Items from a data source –

[Start of Attachment]

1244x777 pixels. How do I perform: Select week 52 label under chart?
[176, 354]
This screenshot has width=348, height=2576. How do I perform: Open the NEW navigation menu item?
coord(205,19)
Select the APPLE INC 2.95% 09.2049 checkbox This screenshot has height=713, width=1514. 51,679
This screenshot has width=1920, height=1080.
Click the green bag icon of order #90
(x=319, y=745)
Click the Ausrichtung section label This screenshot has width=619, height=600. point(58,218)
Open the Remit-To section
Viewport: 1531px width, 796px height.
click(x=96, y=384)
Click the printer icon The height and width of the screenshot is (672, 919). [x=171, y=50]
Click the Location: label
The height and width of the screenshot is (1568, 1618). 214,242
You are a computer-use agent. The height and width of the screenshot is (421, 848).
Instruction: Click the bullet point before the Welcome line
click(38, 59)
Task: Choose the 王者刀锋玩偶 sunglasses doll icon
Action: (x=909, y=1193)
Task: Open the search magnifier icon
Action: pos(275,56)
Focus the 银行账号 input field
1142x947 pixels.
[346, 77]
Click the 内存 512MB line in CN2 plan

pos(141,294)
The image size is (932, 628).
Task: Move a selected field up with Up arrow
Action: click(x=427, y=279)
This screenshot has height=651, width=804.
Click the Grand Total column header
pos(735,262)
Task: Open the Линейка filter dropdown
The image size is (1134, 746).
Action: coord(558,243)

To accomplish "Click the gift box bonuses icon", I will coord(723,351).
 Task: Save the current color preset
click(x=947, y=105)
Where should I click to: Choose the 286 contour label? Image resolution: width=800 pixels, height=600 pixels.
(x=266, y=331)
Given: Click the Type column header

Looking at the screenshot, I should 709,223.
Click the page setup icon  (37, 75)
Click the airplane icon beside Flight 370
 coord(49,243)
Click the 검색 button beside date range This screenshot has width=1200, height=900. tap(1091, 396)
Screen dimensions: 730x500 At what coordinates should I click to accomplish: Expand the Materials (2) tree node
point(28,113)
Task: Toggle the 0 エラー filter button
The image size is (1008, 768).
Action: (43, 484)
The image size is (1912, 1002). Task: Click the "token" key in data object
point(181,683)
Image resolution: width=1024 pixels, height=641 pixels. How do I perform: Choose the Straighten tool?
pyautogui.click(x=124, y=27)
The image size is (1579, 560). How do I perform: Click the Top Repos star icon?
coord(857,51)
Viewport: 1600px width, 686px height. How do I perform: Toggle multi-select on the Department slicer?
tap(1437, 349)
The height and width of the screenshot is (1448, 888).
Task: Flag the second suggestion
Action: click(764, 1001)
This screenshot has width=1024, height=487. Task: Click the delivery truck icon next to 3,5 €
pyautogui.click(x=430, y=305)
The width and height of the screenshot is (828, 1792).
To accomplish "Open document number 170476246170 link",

[End of Attachment]

Task goal – Among the lines above, list those that contain the word "filter".

Reply –
Task: Open the Линейка filter dropdown
Task: Toggle the 0 エラー filter button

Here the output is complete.